Skip to content

Lecture 29 - Agent Skills: Workflow Discipline for Reliable Coding Agents

Course: Agentic AI & GenAI | Previous: Lecture 28 | Next: Lecture 30


Modern coding agents can generate code quickly.

That is not the same as doing engineering work correctly.

The useful mental model:

Agents optimize for "done."
Senior engineers optimize for correct, reviewable, and safe.
Agent skills encode the missing senior-engineering process.

This lecture uses Addy Osmani's Agent Skills work as a reference pattern and adapts it to OpenClaw-style harnesses, local-first agents, on-device AI, and hardware bring-up workflows.


Learning objectives

By the end of this lecture, you should be able to:

  1. Explain why agent skills are workflows, not knowledge dumps.
  2. Design a skill with triggers, checkpoints, evidence, and exit criteria.
  3. Use anti-rationalization tables to prevent shortcut behavior.
  4. Apply progressive disclosure so agents load only relevant workflows.
  5. Separate soft skill guidance from hard runtime enforcement.
  6. Map skills into OpenClaw-style prompts, hooks, tools, sessions, and artifacts.
  7. Write skills for coding, hardware bring-up, and on-device AI work.
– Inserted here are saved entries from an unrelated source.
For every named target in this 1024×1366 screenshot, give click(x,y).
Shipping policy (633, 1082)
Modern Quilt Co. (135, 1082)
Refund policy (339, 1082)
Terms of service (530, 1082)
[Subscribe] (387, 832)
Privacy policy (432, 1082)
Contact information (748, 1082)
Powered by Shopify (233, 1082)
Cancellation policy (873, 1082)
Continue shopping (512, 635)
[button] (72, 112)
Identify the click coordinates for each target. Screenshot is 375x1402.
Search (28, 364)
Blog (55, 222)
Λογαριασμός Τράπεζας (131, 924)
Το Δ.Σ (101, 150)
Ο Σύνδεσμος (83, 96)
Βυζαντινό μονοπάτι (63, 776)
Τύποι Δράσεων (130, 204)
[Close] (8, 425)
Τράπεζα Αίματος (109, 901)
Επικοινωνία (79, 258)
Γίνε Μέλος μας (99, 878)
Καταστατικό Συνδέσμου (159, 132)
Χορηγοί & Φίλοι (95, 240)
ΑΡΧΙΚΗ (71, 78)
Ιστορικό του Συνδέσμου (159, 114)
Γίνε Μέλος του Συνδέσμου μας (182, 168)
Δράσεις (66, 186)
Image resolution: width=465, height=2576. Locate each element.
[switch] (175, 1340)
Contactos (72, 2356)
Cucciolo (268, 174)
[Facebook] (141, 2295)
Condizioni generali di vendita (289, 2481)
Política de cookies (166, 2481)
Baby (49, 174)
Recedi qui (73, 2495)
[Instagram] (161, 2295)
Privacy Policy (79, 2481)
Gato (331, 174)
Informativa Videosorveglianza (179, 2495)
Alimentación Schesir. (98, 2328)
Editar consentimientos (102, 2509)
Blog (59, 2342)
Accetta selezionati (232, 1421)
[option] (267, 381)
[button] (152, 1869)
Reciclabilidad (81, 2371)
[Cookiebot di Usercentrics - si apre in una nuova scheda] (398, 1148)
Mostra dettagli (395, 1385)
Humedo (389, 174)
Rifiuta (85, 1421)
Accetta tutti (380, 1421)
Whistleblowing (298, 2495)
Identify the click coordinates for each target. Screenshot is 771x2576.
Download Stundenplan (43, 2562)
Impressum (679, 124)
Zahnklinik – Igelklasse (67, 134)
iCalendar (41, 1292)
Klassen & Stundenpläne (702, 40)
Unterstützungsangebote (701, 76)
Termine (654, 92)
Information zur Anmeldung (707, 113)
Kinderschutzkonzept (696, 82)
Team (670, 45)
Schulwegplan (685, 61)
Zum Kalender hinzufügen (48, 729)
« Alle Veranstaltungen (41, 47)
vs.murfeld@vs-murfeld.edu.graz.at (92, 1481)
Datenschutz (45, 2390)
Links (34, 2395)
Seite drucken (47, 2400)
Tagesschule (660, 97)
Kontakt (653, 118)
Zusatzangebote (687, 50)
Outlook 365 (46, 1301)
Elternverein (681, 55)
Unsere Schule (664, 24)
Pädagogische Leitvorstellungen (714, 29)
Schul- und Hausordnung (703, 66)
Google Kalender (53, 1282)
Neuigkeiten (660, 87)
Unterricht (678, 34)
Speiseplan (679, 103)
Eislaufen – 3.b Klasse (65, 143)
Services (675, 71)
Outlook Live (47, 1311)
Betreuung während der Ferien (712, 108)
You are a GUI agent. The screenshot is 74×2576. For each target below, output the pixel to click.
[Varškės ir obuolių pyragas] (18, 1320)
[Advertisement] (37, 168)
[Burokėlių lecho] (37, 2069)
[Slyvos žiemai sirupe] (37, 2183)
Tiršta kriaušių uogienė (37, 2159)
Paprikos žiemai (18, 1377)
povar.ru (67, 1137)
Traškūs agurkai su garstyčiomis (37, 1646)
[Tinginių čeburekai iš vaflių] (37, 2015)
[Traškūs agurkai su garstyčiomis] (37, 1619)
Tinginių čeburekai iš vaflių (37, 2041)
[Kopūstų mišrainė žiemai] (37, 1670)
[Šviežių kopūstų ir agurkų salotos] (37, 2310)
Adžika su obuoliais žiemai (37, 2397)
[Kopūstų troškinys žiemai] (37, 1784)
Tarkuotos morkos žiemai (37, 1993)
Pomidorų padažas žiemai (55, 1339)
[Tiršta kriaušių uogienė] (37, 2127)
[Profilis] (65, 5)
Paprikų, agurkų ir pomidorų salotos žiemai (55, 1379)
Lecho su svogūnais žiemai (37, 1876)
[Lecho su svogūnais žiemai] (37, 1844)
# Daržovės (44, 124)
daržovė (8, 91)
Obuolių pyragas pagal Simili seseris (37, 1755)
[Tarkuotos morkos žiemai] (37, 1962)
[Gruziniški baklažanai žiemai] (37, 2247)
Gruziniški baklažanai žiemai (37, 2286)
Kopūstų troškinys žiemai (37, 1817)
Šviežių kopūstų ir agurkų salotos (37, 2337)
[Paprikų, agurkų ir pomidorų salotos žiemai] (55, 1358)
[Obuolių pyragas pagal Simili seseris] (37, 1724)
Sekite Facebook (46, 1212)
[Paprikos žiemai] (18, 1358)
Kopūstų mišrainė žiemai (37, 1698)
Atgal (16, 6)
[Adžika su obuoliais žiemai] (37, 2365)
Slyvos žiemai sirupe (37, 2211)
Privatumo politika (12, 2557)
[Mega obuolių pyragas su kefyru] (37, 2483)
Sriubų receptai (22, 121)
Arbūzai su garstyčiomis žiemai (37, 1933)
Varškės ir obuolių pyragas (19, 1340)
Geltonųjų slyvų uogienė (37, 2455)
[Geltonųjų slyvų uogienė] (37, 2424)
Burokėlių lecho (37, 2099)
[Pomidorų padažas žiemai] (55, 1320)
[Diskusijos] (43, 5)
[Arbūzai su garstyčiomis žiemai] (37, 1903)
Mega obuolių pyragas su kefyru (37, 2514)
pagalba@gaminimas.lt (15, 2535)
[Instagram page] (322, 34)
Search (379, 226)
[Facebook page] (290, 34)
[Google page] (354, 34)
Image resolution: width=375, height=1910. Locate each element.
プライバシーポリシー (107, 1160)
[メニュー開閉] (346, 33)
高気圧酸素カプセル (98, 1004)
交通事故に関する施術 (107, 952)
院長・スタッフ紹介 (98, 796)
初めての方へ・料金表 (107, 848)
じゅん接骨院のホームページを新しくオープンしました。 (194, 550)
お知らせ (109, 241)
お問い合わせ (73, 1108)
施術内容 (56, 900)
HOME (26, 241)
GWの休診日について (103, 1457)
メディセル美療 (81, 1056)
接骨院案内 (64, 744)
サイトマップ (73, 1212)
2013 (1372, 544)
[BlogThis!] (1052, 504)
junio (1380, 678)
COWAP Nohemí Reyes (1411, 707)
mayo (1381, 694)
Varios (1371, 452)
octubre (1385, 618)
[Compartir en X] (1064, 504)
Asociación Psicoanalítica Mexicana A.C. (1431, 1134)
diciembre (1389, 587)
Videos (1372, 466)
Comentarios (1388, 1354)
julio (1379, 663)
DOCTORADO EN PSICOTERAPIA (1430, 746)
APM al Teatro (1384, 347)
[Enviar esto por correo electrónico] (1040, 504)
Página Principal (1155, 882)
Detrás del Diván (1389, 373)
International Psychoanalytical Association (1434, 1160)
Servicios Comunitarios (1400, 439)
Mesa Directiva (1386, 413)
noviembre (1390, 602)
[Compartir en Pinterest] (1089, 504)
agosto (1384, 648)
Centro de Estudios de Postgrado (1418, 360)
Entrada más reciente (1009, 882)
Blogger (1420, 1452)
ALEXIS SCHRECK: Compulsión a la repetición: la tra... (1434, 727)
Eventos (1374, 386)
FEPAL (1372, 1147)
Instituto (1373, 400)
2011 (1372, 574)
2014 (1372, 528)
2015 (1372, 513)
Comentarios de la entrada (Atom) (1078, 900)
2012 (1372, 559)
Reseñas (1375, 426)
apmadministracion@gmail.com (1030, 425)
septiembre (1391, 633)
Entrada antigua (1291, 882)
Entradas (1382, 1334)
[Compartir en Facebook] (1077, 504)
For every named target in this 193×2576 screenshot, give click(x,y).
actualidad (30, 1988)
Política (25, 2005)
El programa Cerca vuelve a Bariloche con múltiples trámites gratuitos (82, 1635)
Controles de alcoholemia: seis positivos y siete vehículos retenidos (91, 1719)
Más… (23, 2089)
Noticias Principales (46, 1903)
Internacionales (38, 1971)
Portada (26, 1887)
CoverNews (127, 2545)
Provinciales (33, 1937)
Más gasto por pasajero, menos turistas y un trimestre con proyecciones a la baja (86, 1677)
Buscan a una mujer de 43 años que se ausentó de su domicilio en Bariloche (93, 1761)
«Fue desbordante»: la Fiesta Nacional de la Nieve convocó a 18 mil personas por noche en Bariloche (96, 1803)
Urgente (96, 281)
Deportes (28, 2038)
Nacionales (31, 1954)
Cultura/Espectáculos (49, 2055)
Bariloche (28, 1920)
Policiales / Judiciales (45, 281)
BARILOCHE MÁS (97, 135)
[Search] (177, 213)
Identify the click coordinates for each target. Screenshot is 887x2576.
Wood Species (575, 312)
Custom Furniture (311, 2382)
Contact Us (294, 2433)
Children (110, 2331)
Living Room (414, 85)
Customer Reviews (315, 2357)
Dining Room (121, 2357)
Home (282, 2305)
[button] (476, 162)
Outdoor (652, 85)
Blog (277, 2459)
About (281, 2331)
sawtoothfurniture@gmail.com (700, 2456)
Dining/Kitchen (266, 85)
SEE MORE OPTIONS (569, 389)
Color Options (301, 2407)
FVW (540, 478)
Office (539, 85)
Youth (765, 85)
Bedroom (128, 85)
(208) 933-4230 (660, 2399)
1. Why agents fail in practice

Agents often fail because they skip invisible engineering work:

Missing discipline Failure mode
Spec the agent solves the wrong problem
Constraints the agent changes files or behavior outside scope
Tests the agent declares success without proof
Reviewability the final diff is too broad to trust
Runtime evidence code compiles but fails in the real environment
Safety boundary the prompt says "be careful" but tools still allow damage

This resembles a fast junior engineer:

can produce output
but may skip assumptions, tests, and review shape

Agent skills exist to make the missing process explicit.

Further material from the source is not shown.